Python 3.6.6 |Anaconda, Inc.| (default, Jun 28 2018, 11:07:29)
[GCC 4.2.1 Compatible Clang 4.0.1 (tags/RELEASE_401/final)] on darwin
import argparse
argparser = argparse.ArgumentParser()
# arguments:
argparser.add_argument("--configfile", "--config", type=str, default=None,
help="A config file to parse (see src/configs/sample_config.ini for more details).")
argparser.add_argument("--starttime", "--st", type=str, default="-1h#m",
help="Starting time for the dump; default: one hour ago rounded to the last minute. \n"
"Supported structure: -[0-9]+[h,m,s]+(#[h,m,s])?; for example: -1h#m, -10h, ... OR now")
argparser.add_argument("--endtime", "--et", type=str, default="#m",
help="Ending time for the dump; default: current time rounded to the last minute. \n"
"Supported structure: -[0-9]+[h,m,s]+(#[h,m,s])?; for example: -1h#m, -10h, ... OR now")
argparser.add_argument("--indexes", "--i", type=str, nargs="+", default="-config-",
help="Provide one or more indexes (comma-separated with quotes around the list; "
"ex: \"index1, index two, index3\") to search on. Default is \"-config-\" "
"which means that the indeces will be gathered from file names; see the sample "
"config for details.")
argparser.add_argument("--format", "--f", type=str, default="csv",
help="Write data out to CSV file.")
import shlex
args = argparser.parse_args(shlex.split("--configfile /somepath/sample_config_test04.ini --endtime now --indexes \"index one\" index2 index3 --format csv --starttime 5h#m"))
print(args)
Namespace(configfile='/somepath/sample_config_test04.ini', endtime='now', format='csv', indexes=['index one', 'index2', 'index3'], starttime='5h#m')
You may be wondering why I'm calling the code like this; that's because I need to do some unittest-ing of the argparse calls that I am running, so I need to be able to call it from both the commandline as well as from my unittesting code.

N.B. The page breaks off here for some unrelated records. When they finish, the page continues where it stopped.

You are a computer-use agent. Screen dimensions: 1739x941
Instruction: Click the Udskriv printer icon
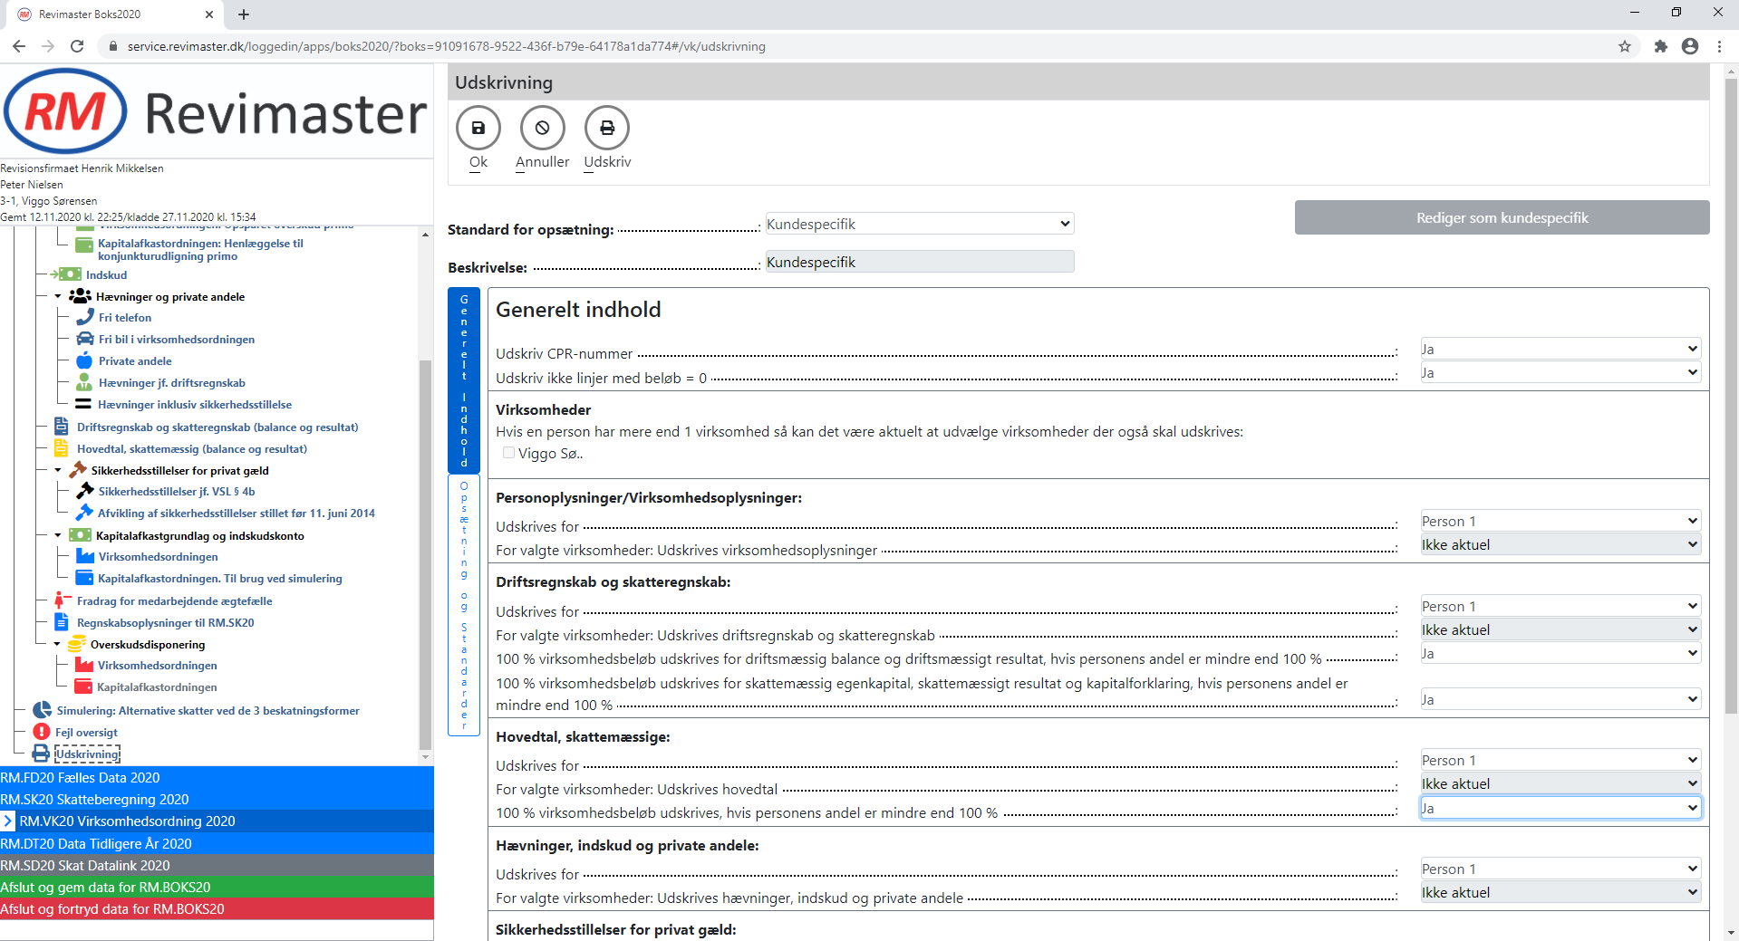coord(606,128)
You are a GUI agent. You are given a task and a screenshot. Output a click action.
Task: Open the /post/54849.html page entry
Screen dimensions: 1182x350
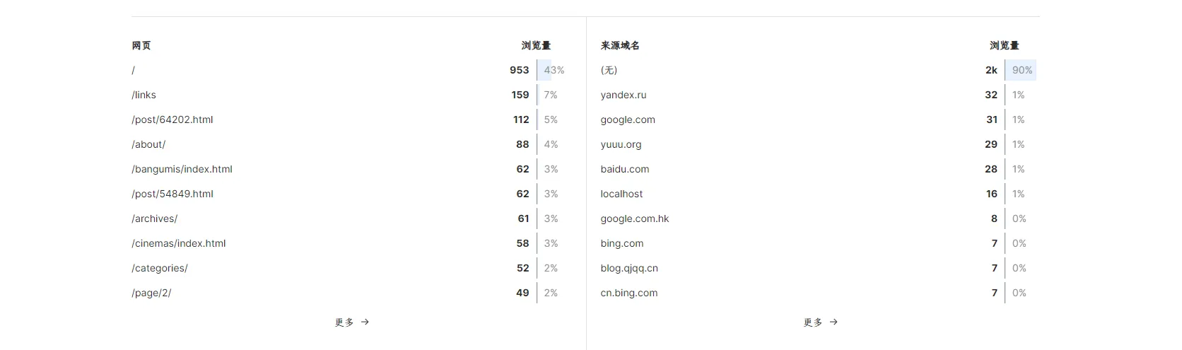pyautogui.click(x=172, y=194)
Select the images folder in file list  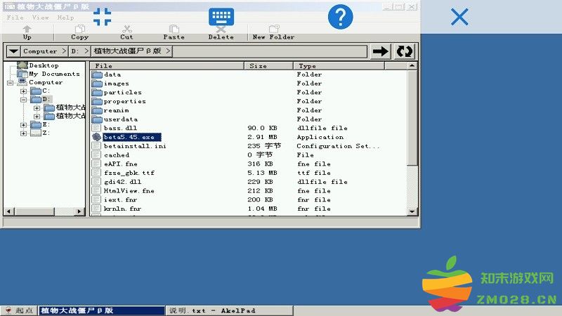click(x=116, y=84)
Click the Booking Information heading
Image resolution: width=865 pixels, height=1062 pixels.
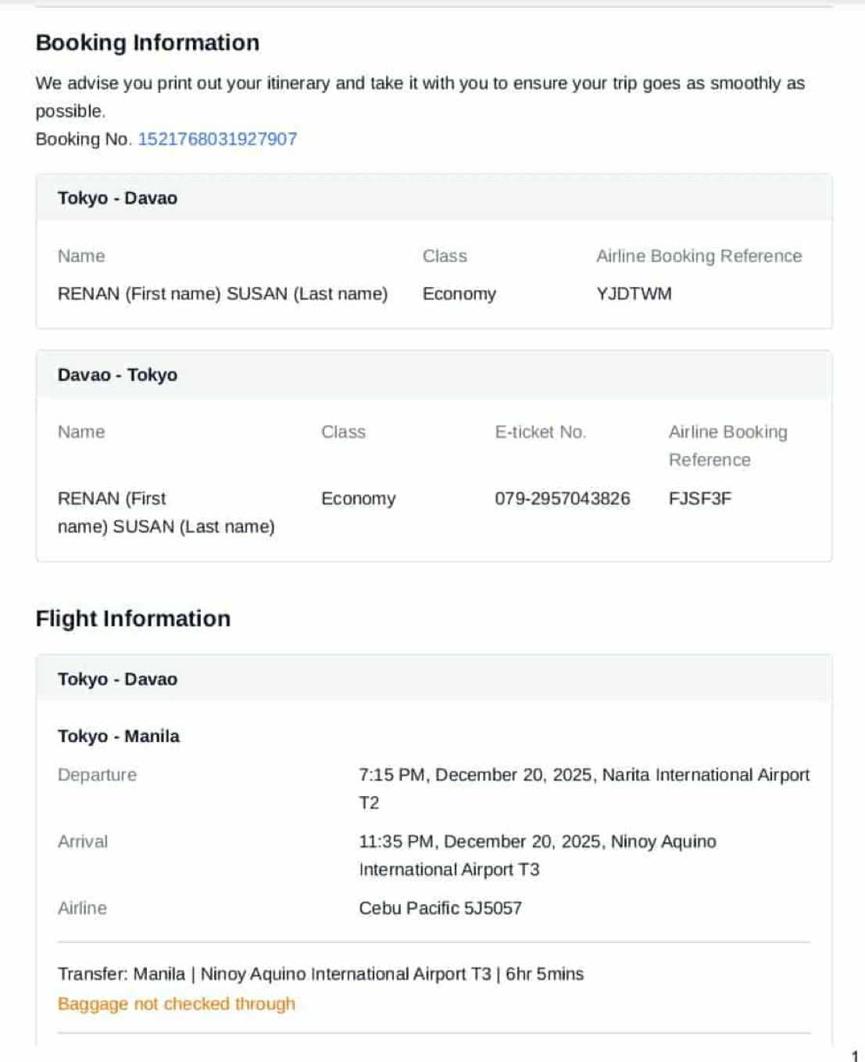(148, 43)
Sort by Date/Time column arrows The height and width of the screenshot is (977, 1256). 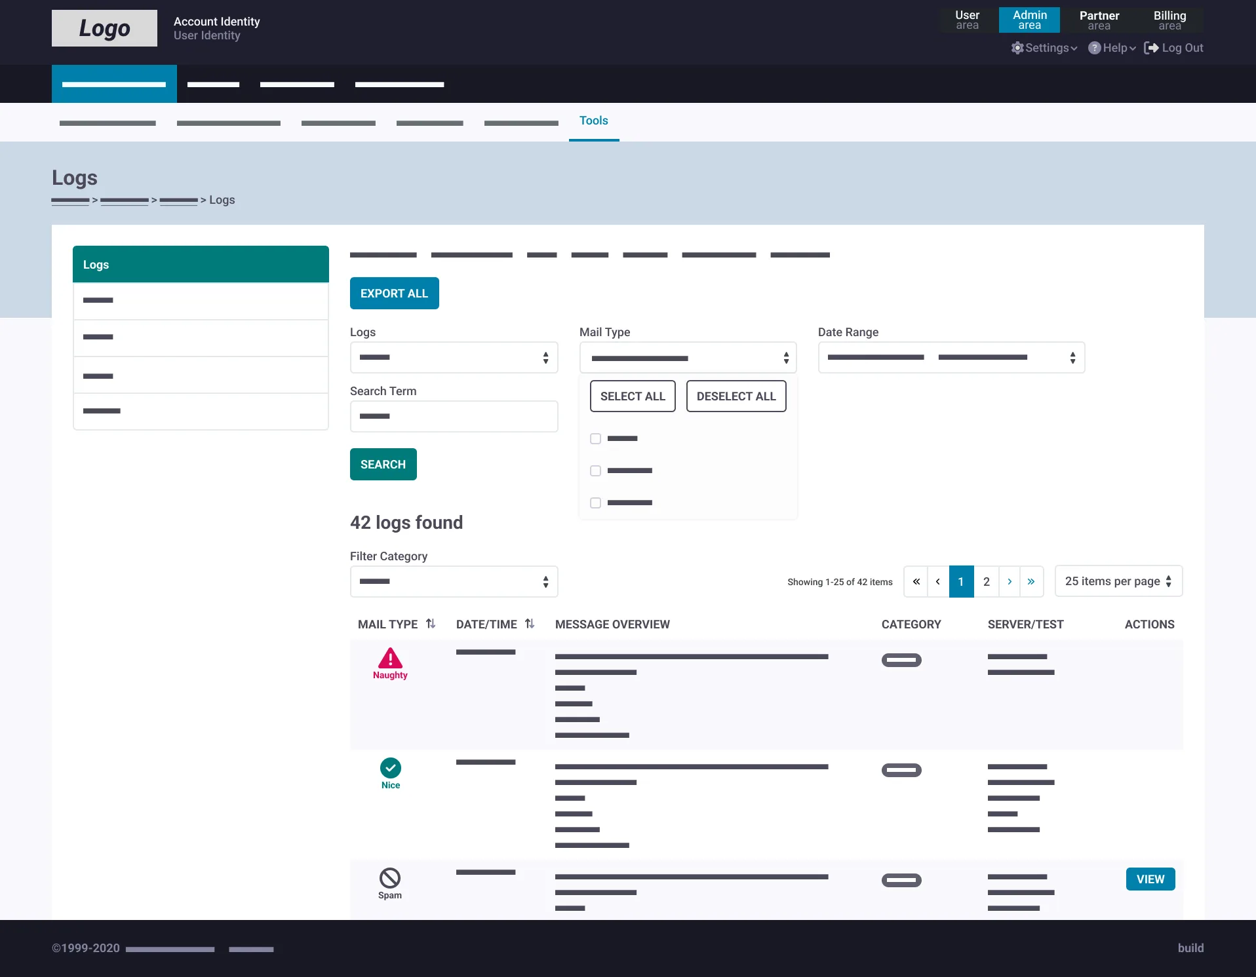pyautogui.click(x=530, y=624)
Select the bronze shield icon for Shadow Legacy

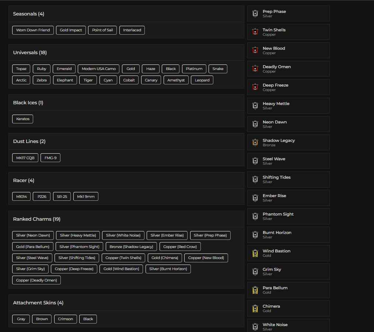(255, 142)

If I call the same code from commandline without any quotes or \ in front of the -5h#m, that seems to work fine, but only for commandline (gets converted to \-5h#m). I have tried --starttime \"-5h#m\" and --starttime \-5h#m, -5h#m, '\-5h#m', etc. but nothing seems to be accepted and correctly parsed by argparse other than cmdl input.
The error is typically:
test.py: error: argument --starttime/--st: expected one argument
Any help would be greatly appreciated!
Updates: changing the input to be alike to -configfile=/somepath/sample_config_test04.ini -endtime=now -indexes="index one, index2, index3" -format=csv -starttime=-5h#m seems to work from command line.
NOTE: I'd like to keep this answer mainly because the other suggested answer has a very weirdly phrased title that I would not be have been able to find by doing a google search for what I needed. I did update the question to also reflect that I also had listed items as part of it.